Un dominio tecnico a tratti quasi imbarazzante e che si è già tradotto in momenti assolutamente iconici come la gara di sforbiciate con Ocampos contro il Nantes, la finta con cui ha procurato un infortunio al portiere dello Strasburgo, il gol al Lipsia in Europa League dopo che nel primo tempo gliene era stato annullato un altro altrettanto splendido:«lo abbiamo visto tutti, si sta prendendo la scena, sta tornando ai suoi livelli. È il Dimitri Payet che amiamo, quello decisivo, quello influente nel gioco della sua squadra», ha commentato Garcia dopo il 3-1 al Vélodrome all’Athletic Bilbao. Laconico, efficace, esemplificativo.

Nell’andata degli ottavi di finale contro l’Athletic, Payet ha dimostrato quanto sia fondamentale per il Marsiglia: un gol e un assist solo nella gara del Vélodrome, prima del rigore decisivo al ritorno.

Questa rinnovata centralità ha contribuito a ribaltare le prospettive anche dal punto di vista del rapporto con i compagni di squadra dentro e fuori dal campo. In questo articolo dello scorso marzo su So Foot, ad esempio, Kevin Charnay racconta la curiosa connection che si è venuta a creare con Kostas Mitroglou:«Al di là di una certa complicità a livello umano – mentre tutti credevano che Mitroglou fosse isolato nello spogliatoio – gli automatismi tra i due cominciano a vedersi anche sul terreno di gioco: tornato ad un ottimo livello di esplosività, Payet può sfruttare Mitroglou come punto d’appoggio per accelerare e combinare. Di contro l’ex Benfica, sempre alla ricerca di palloni puliti da giocare, va a nozze con la qualità di Payet, in una complementarietà che sembra più efficace di quella tra lo stesso Payet e Germain. Forse è proprio questo il nuovo asse attraverso cui provare a realizzare i sogni Champions dell’OM». E il diretto interessato non può che confermare:«Quando giochiamo con Kostas ci cerchiamo e ci troviamo a vicenda: entrambi comprendiamo le qualità l’uno dell’altro e cerchiamo di regolarci di conseguenza». Di colpo le parole al vetriolo di Andy Carrol subito dopo il suo addio al West Ham («la sua partenza ci ha aiutato tantissimo, siamo tutti amici all’interno di un gruppo e una squadra fantastica») sembrano molto più lontane di quanto non lo siano in linea temporale.
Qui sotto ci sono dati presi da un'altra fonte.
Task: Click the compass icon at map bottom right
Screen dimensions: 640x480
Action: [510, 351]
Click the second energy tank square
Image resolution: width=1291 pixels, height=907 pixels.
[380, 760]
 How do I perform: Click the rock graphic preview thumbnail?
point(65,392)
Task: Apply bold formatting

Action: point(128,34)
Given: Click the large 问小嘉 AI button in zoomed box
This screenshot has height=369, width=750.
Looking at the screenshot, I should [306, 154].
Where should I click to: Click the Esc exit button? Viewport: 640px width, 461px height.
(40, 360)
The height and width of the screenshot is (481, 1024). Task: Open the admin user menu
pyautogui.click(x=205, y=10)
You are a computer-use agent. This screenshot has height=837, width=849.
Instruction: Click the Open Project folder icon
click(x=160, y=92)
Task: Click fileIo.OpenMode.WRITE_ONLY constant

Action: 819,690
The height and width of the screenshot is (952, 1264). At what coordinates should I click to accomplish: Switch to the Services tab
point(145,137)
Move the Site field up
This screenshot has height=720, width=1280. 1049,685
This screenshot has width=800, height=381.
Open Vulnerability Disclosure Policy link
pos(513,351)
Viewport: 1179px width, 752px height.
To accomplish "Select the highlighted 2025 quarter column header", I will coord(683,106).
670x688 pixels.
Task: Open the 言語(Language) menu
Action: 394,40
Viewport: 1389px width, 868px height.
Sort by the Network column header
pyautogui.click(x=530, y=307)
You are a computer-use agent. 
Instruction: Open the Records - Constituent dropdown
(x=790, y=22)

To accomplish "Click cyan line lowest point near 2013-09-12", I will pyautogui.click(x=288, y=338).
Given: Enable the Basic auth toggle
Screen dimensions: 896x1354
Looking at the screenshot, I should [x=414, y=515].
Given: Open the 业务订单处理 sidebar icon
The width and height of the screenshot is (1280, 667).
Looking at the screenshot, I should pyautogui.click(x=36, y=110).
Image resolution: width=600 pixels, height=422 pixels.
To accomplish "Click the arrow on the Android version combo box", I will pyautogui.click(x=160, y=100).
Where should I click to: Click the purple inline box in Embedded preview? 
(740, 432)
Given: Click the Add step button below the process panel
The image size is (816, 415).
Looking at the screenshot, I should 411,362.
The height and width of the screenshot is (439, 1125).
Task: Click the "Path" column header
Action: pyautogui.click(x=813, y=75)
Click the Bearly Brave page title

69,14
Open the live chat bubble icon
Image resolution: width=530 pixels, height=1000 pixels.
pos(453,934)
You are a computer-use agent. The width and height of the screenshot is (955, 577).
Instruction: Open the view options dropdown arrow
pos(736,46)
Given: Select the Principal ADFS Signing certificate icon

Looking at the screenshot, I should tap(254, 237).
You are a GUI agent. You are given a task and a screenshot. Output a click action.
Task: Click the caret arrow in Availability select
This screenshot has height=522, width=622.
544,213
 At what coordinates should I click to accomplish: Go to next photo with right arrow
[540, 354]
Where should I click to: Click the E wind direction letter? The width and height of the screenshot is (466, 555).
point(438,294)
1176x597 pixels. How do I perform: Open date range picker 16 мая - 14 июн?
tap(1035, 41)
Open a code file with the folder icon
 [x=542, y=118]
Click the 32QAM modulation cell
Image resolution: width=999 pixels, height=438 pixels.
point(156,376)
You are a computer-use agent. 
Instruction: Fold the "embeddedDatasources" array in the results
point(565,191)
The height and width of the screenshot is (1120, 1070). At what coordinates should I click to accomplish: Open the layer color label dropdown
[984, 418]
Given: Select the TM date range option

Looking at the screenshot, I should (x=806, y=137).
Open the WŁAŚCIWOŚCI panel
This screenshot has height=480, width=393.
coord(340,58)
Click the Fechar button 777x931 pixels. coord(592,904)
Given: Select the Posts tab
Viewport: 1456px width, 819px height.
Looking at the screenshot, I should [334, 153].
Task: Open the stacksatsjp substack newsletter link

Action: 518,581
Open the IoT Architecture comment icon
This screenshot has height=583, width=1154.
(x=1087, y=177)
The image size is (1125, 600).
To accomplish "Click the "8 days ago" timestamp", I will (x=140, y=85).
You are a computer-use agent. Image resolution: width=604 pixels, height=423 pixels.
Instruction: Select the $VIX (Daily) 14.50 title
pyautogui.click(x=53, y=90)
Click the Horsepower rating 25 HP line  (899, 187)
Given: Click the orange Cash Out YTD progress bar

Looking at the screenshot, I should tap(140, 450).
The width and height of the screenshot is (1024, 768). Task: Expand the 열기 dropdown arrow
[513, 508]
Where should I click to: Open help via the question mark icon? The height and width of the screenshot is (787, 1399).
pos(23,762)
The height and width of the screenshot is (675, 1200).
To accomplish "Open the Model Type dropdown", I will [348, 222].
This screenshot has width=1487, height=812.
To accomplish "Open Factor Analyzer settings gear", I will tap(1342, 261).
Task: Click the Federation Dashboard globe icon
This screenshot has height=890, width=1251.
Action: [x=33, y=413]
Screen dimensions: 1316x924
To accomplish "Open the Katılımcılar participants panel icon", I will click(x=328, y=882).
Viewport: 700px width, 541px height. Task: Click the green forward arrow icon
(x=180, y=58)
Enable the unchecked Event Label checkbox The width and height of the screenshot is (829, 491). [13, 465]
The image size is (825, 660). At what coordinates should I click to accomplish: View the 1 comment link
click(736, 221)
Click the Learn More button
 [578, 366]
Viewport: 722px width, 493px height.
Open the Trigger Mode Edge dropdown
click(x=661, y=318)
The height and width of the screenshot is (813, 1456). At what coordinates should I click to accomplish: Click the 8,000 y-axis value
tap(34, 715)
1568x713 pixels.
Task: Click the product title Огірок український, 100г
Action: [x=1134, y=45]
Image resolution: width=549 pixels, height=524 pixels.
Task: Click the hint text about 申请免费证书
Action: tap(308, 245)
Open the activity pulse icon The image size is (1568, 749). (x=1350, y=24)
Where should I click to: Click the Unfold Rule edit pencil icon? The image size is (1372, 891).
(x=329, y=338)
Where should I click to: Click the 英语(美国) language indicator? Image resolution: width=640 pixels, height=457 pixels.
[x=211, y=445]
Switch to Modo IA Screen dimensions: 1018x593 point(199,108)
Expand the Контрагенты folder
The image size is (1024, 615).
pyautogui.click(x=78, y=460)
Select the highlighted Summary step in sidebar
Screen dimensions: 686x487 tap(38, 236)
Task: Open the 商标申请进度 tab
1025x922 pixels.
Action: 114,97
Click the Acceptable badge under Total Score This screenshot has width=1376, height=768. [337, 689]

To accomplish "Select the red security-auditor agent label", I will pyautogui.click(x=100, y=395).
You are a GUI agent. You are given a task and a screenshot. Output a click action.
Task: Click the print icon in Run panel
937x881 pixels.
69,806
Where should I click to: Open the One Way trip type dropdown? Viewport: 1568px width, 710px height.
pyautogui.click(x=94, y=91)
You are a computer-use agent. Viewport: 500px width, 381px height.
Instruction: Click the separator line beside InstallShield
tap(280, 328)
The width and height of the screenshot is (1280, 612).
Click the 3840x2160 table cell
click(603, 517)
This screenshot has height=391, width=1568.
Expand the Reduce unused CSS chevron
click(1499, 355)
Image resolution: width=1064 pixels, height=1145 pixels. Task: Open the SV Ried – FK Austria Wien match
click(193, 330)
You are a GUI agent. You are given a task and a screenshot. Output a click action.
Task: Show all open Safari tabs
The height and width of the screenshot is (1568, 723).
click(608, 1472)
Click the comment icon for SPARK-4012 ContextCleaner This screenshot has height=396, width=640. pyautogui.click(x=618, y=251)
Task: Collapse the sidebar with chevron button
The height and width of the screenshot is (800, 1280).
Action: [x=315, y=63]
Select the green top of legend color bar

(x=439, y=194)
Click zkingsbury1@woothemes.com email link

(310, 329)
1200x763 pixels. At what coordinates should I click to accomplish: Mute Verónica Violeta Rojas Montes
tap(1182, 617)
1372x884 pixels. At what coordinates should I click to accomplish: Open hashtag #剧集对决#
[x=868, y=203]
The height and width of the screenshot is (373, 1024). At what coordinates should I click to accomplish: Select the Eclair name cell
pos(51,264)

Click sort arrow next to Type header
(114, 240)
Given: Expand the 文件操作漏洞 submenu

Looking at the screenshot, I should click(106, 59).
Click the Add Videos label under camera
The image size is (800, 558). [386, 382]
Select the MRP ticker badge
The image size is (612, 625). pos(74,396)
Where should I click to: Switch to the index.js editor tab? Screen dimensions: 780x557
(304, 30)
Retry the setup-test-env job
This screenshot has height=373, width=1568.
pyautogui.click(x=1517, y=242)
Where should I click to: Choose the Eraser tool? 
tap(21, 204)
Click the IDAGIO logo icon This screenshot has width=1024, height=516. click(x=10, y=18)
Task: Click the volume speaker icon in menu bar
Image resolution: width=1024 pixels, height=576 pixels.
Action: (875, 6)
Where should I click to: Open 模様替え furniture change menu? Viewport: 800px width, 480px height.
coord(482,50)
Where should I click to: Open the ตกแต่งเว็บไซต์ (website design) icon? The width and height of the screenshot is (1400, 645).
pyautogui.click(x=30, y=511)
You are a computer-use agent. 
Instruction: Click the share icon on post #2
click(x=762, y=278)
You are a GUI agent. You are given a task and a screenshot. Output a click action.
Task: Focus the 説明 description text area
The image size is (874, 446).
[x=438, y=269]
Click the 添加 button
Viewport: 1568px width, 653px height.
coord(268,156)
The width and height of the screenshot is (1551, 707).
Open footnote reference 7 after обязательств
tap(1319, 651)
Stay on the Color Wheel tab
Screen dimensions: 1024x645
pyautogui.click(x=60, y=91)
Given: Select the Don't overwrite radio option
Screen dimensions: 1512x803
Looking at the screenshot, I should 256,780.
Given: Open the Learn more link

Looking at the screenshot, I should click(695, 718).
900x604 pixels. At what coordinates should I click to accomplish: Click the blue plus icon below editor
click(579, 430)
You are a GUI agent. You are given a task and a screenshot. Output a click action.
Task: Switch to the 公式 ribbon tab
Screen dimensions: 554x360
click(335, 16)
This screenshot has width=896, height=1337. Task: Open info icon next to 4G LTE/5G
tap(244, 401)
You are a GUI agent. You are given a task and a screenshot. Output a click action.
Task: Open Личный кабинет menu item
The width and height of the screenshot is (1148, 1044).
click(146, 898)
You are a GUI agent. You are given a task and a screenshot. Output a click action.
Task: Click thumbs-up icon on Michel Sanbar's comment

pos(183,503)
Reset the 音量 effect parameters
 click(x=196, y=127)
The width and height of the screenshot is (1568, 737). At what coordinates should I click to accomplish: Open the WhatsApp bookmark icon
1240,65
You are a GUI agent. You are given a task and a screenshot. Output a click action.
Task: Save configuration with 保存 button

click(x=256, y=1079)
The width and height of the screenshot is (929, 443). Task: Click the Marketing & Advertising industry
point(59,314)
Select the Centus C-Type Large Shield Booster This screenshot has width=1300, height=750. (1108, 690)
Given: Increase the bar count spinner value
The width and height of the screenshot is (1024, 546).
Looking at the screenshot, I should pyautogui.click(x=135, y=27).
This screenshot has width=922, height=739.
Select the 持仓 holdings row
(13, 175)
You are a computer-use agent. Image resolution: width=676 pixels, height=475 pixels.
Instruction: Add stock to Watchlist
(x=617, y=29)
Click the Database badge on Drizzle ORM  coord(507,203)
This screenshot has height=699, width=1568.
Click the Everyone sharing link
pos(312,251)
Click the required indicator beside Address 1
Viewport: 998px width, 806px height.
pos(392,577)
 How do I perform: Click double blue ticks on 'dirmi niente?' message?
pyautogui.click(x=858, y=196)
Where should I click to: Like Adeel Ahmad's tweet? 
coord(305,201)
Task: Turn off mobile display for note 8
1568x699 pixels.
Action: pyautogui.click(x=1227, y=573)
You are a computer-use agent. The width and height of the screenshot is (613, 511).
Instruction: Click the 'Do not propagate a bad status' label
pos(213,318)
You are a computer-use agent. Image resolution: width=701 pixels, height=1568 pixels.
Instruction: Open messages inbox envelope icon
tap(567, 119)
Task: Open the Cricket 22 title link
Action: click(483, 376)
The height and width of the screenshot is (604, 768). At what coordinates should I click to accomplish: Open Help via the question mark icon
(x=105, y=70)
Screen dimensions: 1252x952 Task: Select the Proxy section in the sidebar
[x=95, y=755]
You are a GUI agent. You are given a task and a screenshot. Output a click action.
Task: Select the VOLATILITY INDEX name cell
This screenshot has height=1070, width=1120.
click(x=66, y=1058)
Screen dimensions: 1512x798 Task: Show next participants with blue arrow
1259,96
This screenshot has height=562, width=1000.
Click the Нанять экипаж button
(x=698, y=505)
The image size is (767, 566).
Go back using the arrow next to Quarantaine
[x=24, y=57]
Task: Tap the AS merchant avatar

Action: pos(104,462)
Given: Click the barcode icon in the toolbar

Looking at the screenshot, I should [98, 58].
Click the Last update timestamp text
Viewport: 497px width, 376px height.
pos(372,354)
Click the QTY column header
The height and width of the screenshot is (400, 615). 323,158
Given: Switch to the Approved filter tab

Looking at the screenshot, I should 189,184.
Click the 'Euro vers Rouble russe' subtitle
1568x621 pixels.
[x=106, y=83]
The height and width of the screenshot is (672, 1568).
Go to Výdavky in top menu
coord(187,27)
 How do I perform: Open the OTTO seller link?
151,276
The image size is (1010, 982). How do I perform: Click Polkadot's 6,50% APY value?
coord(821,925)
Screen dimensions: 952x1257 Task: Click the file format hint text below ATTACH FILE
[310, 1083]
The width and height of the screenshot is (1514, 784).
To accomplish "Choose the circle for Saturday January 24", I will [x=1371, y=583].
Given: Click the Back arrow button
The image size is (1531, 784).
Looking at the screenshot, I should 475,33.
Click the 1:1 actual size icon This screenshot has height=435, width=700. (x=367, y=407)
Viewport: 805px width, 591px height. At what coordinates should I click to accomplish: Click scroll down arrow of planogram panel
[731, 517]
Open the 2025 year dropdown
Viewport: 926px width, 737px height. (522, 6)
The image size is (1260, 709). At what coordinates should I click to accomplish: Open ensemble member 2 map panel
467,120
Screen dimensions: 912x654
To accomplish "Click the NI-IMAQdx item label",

Ma tutto questo può bastare per riconquistare quella Nazionale da cui manca da quasi un anno? Deschamps, almeno formalmente, non gli ha ancora chiuso le porte in vista del Mondiale in Russia  («ci sono ancora due mesi e mezzo di partite, fino ad ora ha fatto bene ma può fare ancora meglio, anche perché io conosco bene le sue qualità», ha dichiarato recentemente il Ct), ma la contemporanea presenza nel ruolo dei vari Mbappé, Lemar, Fekir, Coman, Démbelè e Martial pare precludere ad un taglio quasi certo. Payet è però fiducioso nel riuscire a ritagliarsi nuovamente un posto al sole del grande calcio internazionale, facendo parlare unicamente il campo:«Non ho messaggi da mandare a nessuno, anche perché non saprei cosa dire. C’è una lista di convocati in cui non compaio ma non è l’ultima: manca ancora del tempo e devo cercare di fare quel che serve per prendermi il mio biglietto per la Russia». Ed è molto più facile quando si è stati rimessi al centro del villaggio.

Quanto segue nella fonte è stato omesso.